Having left school at 14, he became the youngest player ever to start for Morton a year later. After just 14 first team appearances, he was bought by Tottenham where, at 16, he came off the bench against Chelsea for his debut at White Hart Lane.

If he never quite lived up to his wunderkind billing, Alan Mullery, who signed him for Brighton, described him as "a Scottish whippet, a fierce competitor in midfield who never stopped competing or running".

Aside from the Goldstone Ground, Spurs and City, stints at Tranmere Rovers, Huddersfield, Leeds United and Bolton Wanderers yielded over 500 first team appearances. There was even a 13-game cameo in the candystripes of Derry City where, unlike so many superannuated British imports to the League of Ireland, he appears to be fondly remembered.

Oil billions

For all his travels, Manchester City was where he spent the longest, playing 260 games in all competitions. Some supporters reckon he was the club’s player of the 1980s, a consistently bright spark in a decade that was so often dismal.

After retiring in 1993, he returned to Maine Road to work in youth development for four more seasons, his twin sons Joe and Neil jnr enrolling at the club’s centre of excellence and even serving as ball boys on match days. The family has always bled blue and that is what makes one aspect of his current plight so odd.

If every footballer currently on City’s books donated two per cent of their salary next week, McNab’s remaining medical bills would be cleared instantly, and he would have one less battle to fight.

Would Kevin De Bruyne or David Silva notice so minor a deduction? Would they object if Pep Guardiola, he of the selective social conscience, told them the story of the ill-fortune that has befallen one of their predecessors in City's midfield? You'd hope not.
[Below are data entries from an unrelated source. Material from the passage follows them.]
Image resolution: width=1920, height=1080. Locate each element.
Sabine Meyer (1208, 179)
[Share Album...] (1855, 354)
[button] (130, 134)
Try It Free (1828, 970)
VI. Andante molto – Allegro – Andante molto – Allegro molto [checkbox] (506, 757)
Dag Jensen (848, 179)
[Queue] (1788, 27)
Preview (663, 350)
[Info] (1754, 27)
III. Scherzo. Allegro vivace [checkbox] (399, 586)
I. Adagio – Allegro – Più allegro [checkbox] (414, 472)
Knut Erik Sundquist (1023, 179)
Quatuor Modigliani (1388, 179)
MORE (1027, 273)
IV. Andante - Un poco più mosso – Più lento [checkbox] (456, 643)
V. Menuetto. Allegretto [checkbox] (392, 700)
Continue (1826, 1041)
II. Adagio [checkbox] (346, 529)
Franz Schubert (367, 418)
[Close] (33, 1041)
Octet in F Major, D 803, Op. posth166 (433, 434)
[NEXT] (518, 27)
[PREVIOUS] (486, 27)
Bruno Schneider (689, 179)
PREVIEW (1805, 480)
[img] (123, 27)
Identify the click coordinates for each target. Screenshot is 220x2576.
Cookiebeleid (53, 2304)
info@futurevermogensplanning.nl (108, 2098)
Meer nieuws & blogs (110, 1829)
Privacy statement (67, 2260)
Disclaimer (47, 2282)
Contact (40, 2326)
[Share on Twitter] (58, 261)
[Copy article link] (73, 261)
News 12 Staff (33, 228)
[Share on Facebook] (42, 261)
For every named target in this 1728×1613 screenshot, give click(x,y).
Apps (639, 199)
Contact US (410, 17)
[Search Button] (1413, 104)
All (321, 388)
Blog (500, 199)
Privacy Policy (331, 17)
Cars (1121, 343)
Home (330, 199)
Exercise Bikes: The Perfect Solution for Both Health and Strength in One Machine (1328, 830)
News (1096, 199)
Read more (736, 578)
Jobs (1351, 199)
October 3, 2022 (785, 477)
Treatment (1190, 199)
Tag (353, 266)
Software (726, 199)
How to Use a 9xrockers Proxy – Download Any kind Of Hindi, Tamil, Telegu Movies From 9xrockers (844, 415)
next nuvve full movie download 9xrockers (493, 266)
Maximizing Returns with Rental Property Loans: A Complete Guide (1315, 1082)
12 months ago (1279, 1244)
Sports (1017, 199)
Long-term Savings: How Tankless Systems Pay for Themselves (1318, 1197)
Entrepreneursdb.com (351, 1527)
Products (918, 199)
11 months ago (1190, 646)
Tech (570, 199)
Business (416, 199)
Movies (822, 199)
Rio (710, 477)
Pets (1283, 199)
You'd hope somebody in that outfit knows the club's history predates the arrival of the oil billions, that there was a penny-pinching fishmonger's son named Peter Swales before a Sheikh Mansour, a Kippax before Kun Aguero.

Then again, maybe not.

McNab's stroke was widely reported in the Manchester Evening News last summer. Accounts of the financial issues he's facing and the fundraising, some of it by former team-mates like David White, have been all over social media.

Surely somebody at the Etihad is aware enough to know that with annual revenue nearing the half a billion pounds mark, it might behove City to make a charitable gesture, to write a six-figure cheque themselves. If there’s nobody left at the club with any institutional memory, not a single person who recalls how many times over McNab repaid his £35,000 transfer free, a scroll through the testimonies of his GoFundme page might help.

Four decades have almost passed since McNab was featured in SHOOT! magazine's famous Focus On questionnaire. His car was a Vauxhall Viva, his favourite meal was steak and chips, and the best country he'd ever visited was Scotland. A different time. A different profession. A different game. Too many at City seem to want to forget that world ever existed.